È proprio Ilaria a raccontare nei dettagli lo svolgimento dei fatti.
“Avevamo prenotato il soggiorno in un residence dal 14 al 20 settembre – dice – ma poco prima della data di partenza, l’11 settembre il presidente della Regione Sardegna Christian Solinas, a fronte dell’impennata di positivi al Covid, ha emesso un’ordinanza con la quale si richiede ai turisti di mostrare un certificato di negatività, ‘fresco’ al massimo di 48 ore. L’ordinanza è emessa di venerdì, il 12 e 13 sono sabato e domenica, impossibile per noi farci testare, e senza un minimo accenno ai sintomi tipici del contagio siamo partiti ed arrivati la sera del 14 settembre.”
“Sbarcati nel porto di Olbia nessuno ci ha sottoposto al tampone. Ligi al dovere e rispettosi dell’ordinanza – continua il racconto di Ilaria – la mattina seguente ci siamo recati in un laboratorio di Nuoro per sottoporci al test sierologico dal quale è risultata la nostra positività agli anticorpi IgG ma negativi agli anticorpi IgM. Il protocollo prevede allora di essere sottoposti al tampone naso-faringeo che ci viene effettuato il 18 settembre e il cui esito giunge il giorno dopo: io positiva, il mio ragazzo negativo”.
“La conseguenza è che ci viene comunicato l’obbligo di quarantena sino al 2 ottobre.

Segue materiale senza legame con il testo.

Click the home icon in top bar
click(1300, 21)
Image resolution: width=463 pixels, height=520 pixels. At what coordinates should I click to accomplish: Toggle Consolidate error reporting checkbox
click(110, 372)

Distrutti psicologicamente, siamo confortati dalla gentilezza e disponibilità dei gestori del residence che si prendono cura di noi andandoci anche a fare la spesa mentre chi si dovrebbe occupare del nostro stato di salute, informandosi su come stiamo, se abbiamo problemi o sintomi causati dal contagio, si fa vivo solo per la prenotazione del tampone successivo”.
“Undici giorni dopo il primo tampone – prosegue Ilaria – il 29 settembre veniamo sottoposti al secondo e il 2 ottobre ecco la mazzata: tutti e due positivi e lo stesso giorno il residence estivo chiude ma ci consentono di rimanere e continuano nella loro umanità a prendersi cura di noi impossibilitati anche a fare la spesa per nutrirci. Da allora siamo ancora qui a Orosei. Abbiamo contattato chiunque, al Comune, alla Polizia, ai Carabinieri, all’Asl, alla Regione Sardegna e per disperazione anche alla Procura della Repubblica ma non c’è stato nulla da fare, la risposta è sempre stata la stessa: ‘Non possiamo farci niente, non è nostra responsabilità’”.

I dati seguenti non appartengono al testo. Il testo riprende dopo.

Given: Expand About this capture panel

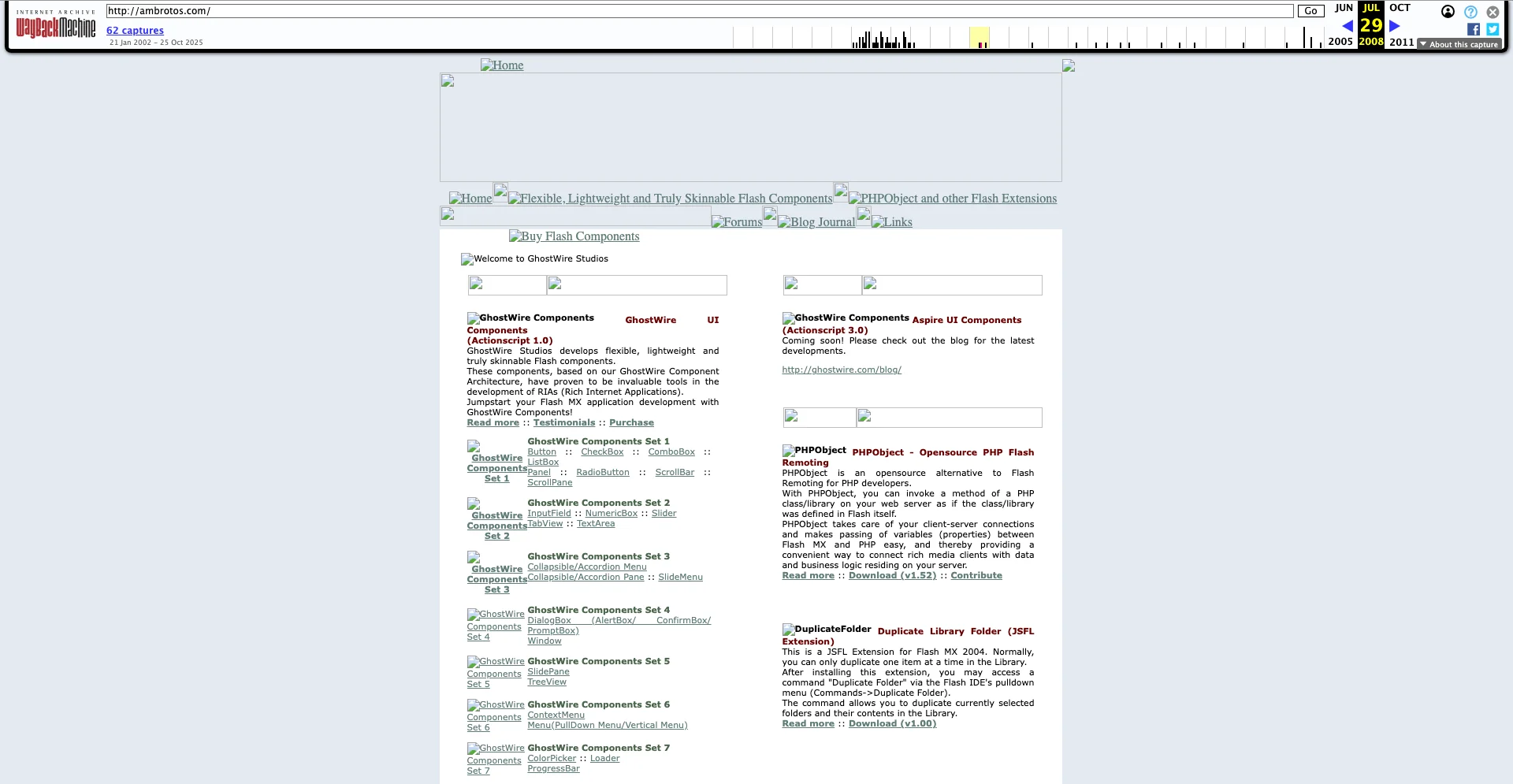Looking at the screenshot, I should point(1459,44).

“Abbiamo chiesto la possibilità di fare la quarantena a casa nostra in Liguria ma ci è stata negata, abbiamo paura di essere quei casi asintomatici la cui positività perpetua per settimane o addirittura mesi. Ci sentiamo abbandonati dalle autorità pubbliche, lontano da casa e da soli in una struttura chiusa e senza riscaldamento, psicologicamente distrutti anche per le preoccupazioni e l’ansia dei nostri parenti”.
“Se almeno venissimo trasferiti in qualche struttura apposita per malati di Covid ci sentiremmo più protetti e seguiti dal servizio sanitario ma sembra che non ce ne siano di questi posti, la totale disorganizzazione ancora dopo otto mesi dall’inizio dell’emergenza non fa che peggiorare la situazione. L’unica nota positiva in questo scenario da incubo è che noi due stiamo bene di salute e anche la mia asma, che mi ha causato uno stato di invalidità è sotto controllo”.
“È una situazione senza via d’uscita – conferma Marco Damonte Prioli, Direttore generale dell’Asl1 cui abbiamo sottoposto il caso – devono avere pazienza e sottoporsi ai tamponi e se questi sono positivi loro non si possono muovere. Ne servono due negativi consecutivi nell’arco delle 48 ore per avere il via libera da parte dell’Asl di Nuoro che è responsabile unica della gestione nel suo territorio di competenza. Nessuno può interferire sulle loro decisioni, come accade anche da noi quando ci capitano casi simili di persone residenti in altre regioni: diventano pazienti che ci prendiamo in carico e che curiamo noi, decidendo su tempi ed eventuale profilassi da adottare e poi eventualmente si spera per decretarne la guarigione, senza che la loro Asl abituale possa intervenire se non per motivi estremi”.
“Ma qui in provincia di Imperia – chiarisce Damonte Prioli – in situazioni come quella che riguarda Ilaria e Pietro intervengono i Servizi Sociali che si occupano di tutto, come dovrebbero fare quelli del comune di Orosei”.